*HOW TO COMPLETE THIS TASK*
Find the line that contains "How do I perform: Select" in the records below, then repeat exactly that line and each one after it, leaving pictures out.

Screenshot grounding data:
..............................

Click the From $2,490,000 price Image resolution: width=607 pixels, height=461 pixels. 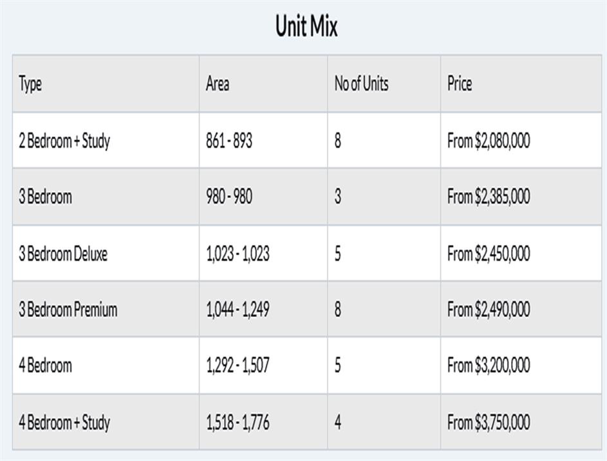489,309
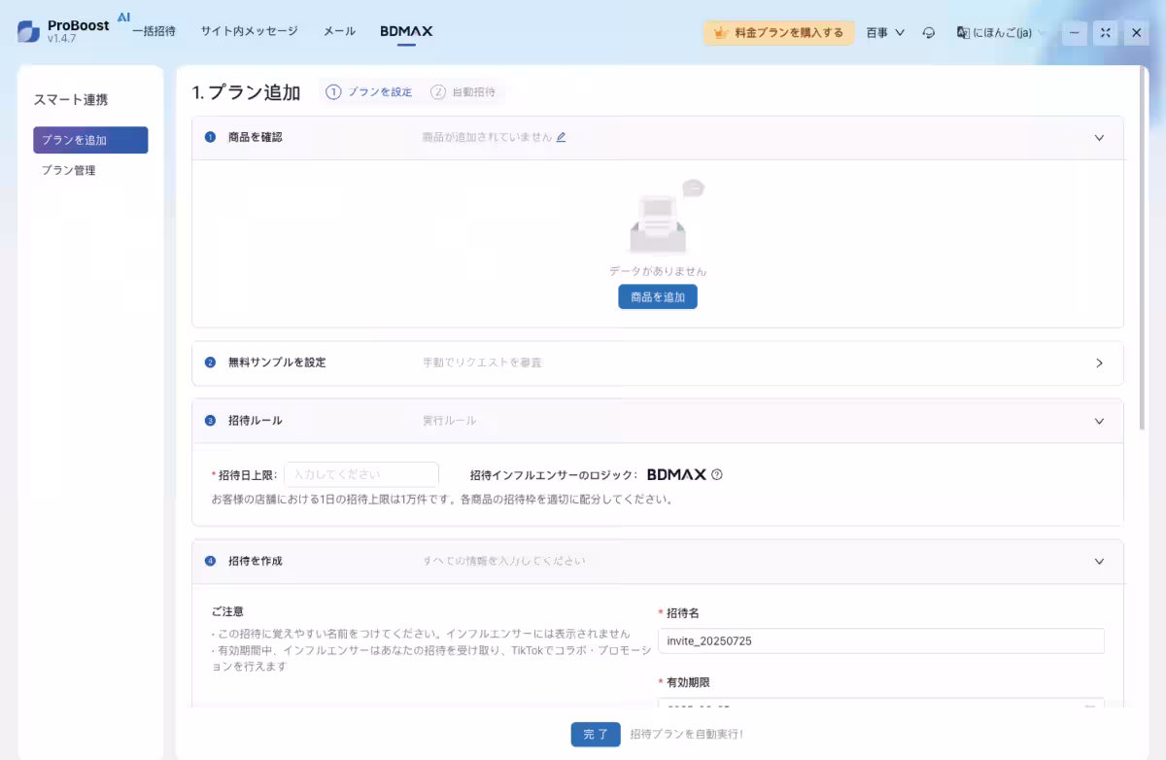1166x760 pixels.
Task: Click the AI badge next to ProBoost
Action: tap(123, 17)
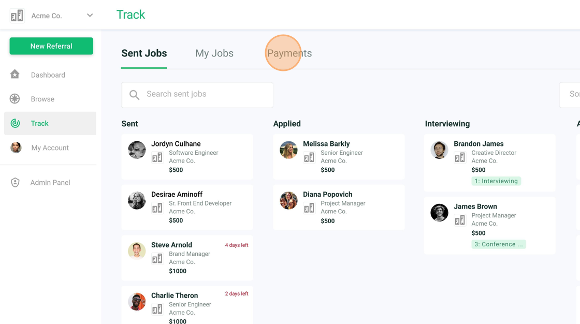The image size is (580, 324).
Task: Open My Account profile avatar
Action: [16, 148]
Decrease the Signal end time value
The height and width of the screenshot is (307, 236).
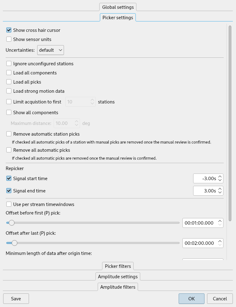(220, 192)
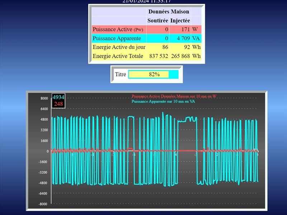Click the -8000 label on the Y axis
Image resolution: width=287 pixels, height=215 pixels.
[43, 204]
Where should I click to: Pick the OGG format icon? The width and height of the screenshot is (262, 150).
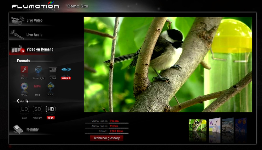click(x=51, y=86)
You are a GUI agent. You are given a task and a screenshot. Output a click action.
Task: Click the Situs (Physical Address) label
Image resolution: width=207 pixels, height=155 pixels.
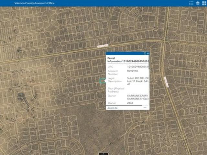115,89
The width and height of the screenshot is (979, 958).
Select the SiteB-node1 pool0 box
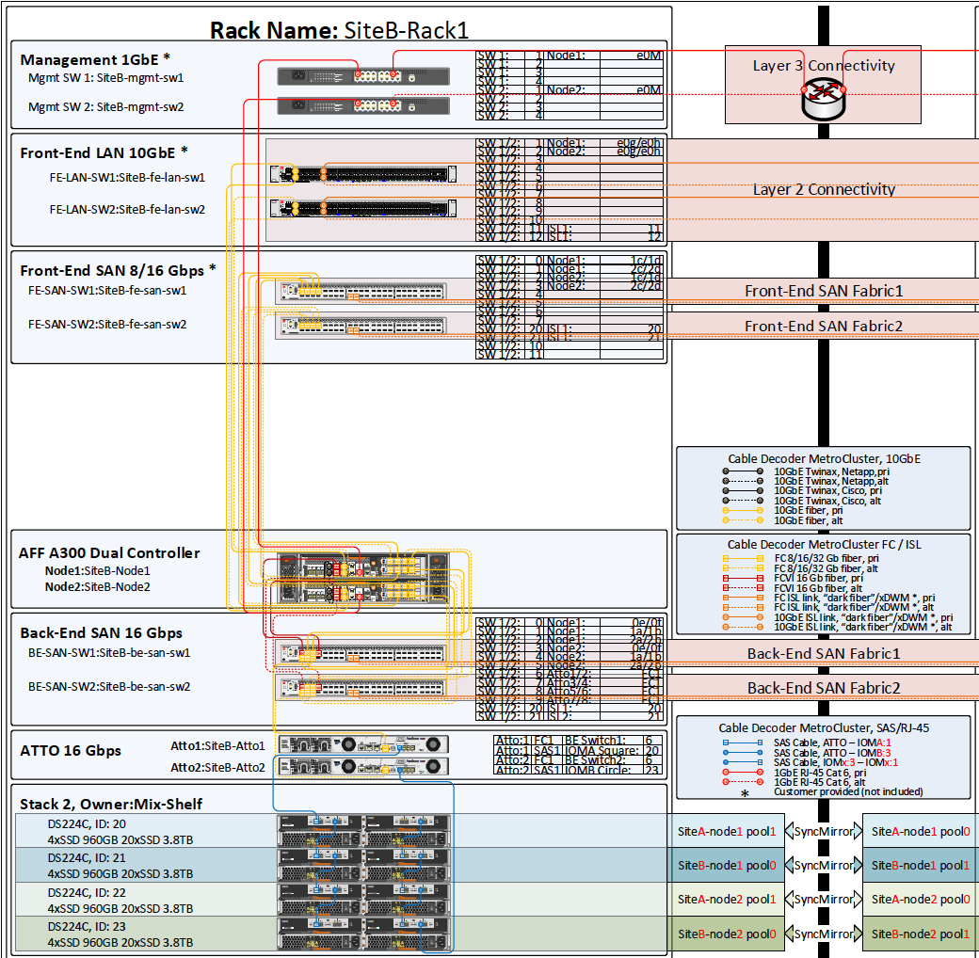(x=727, y=866)
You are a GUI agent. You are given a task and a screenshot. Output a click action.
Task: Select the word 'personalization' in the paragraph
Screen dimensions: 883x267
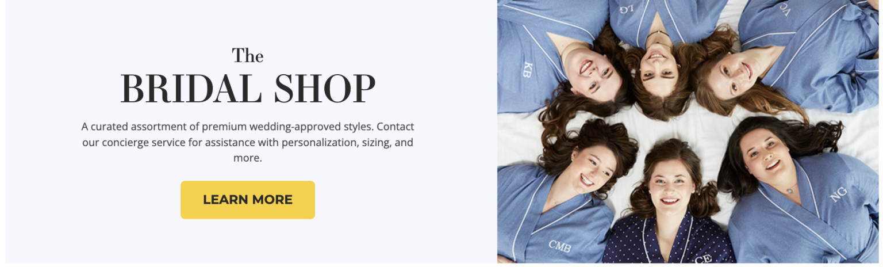(x=320, y=142)
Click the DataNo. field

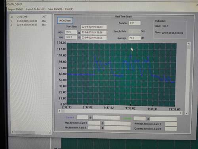pos(135,23)
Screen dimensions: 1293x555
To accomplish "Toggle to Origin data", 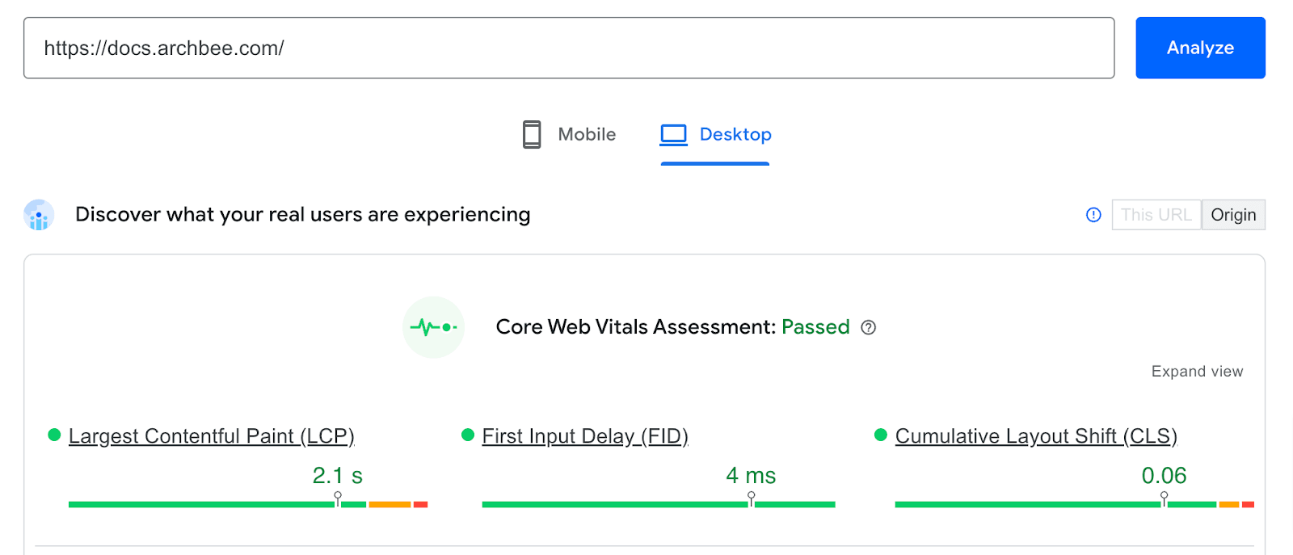I will pyautogui.click(x=1233, y=215).
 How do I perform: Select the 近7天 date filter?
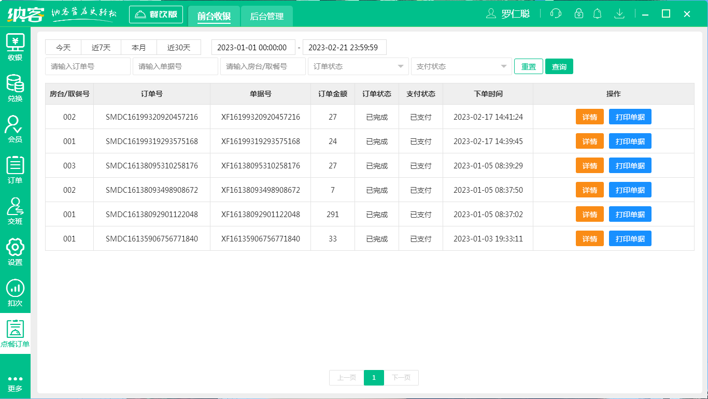101,47

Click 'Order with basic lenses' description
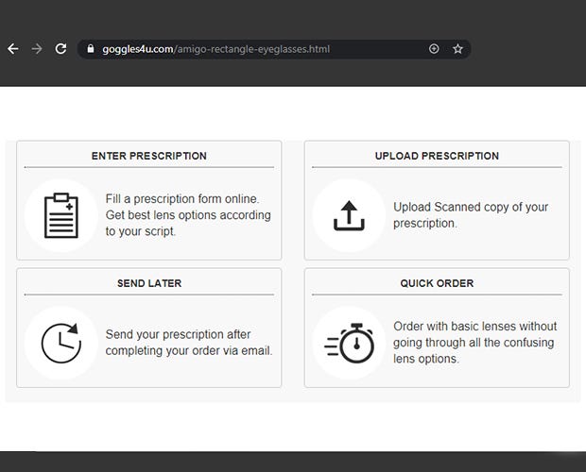[x=475, y=343]
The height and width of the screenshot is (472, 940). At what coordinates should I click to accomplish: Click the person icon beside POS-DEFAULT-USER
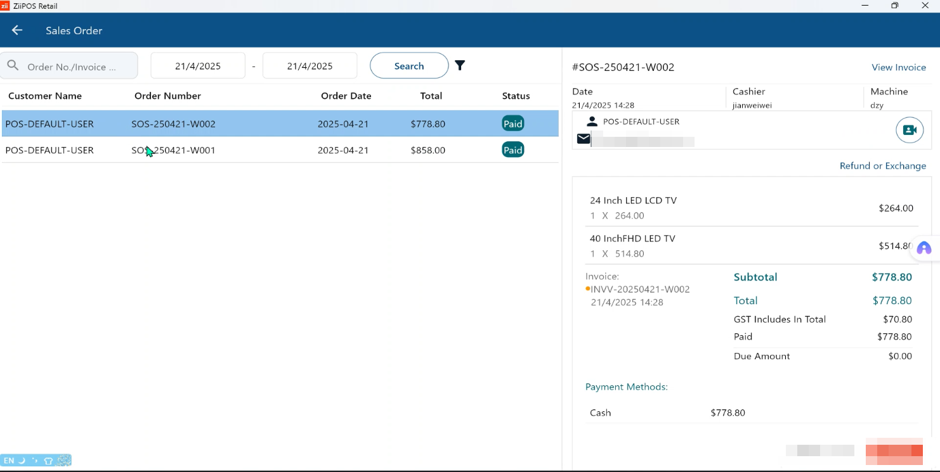592,121
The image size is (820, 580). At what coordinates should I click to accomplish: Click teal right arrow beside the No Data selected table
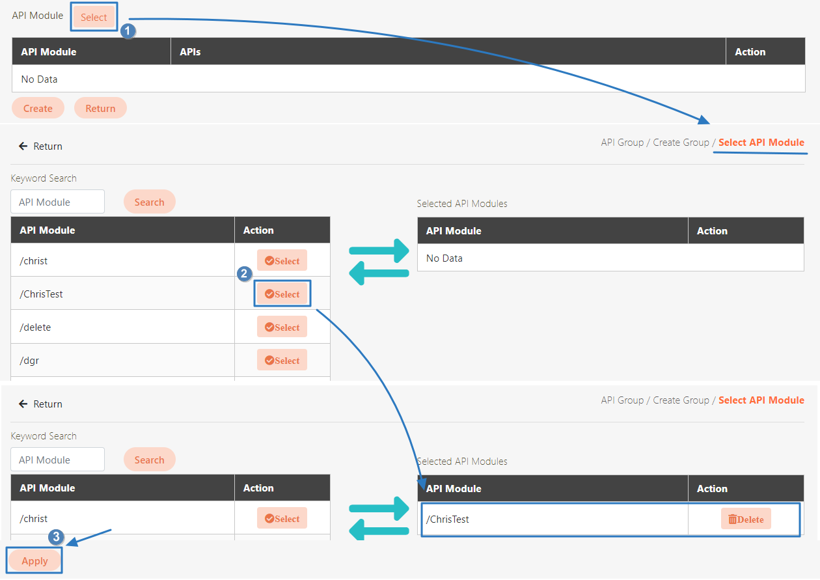click(x=379, y=251)
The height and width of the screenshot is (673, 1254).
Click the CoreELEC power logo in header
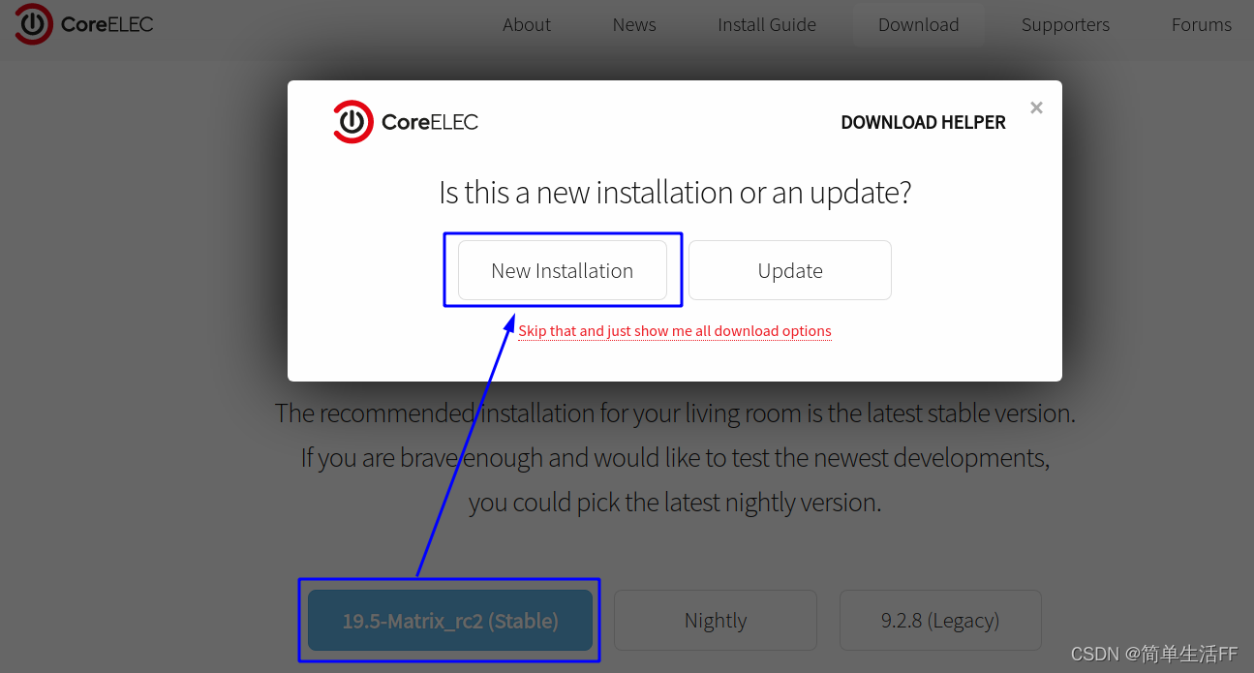pyautogui.click(x=34, y=24)
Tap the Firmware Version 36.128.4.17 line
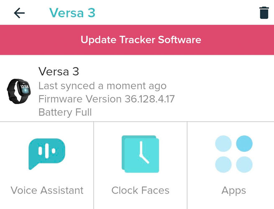The width and height of the screenshot is (274, 209). coord(106,99)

..............................

*SOLUTION BELOW*
 How do I perform: Select the 近7天 date filter?
101,47

Click 'Order with basic lenses' description
[x=475, y=343]
The height and width of the screenshot is (472, 940). At what coordinates should I click to accomplish: Click the person icon beside POS-DEFAULT-USER
592,121
The image size is (820, 580). At what coordinates should I click to accomplish: Click teal right arrow beside the No Data selected table
click(x=379, y=251)
The height and width of the screenshot is (673, 1254).
Click the CoreELEC power logo in header
pyautogui.click(x=34, y=24)
Tap the Firmware Version 36.128.4.17 line
The width and height of the screenshot is (274, 209). coord(106,99)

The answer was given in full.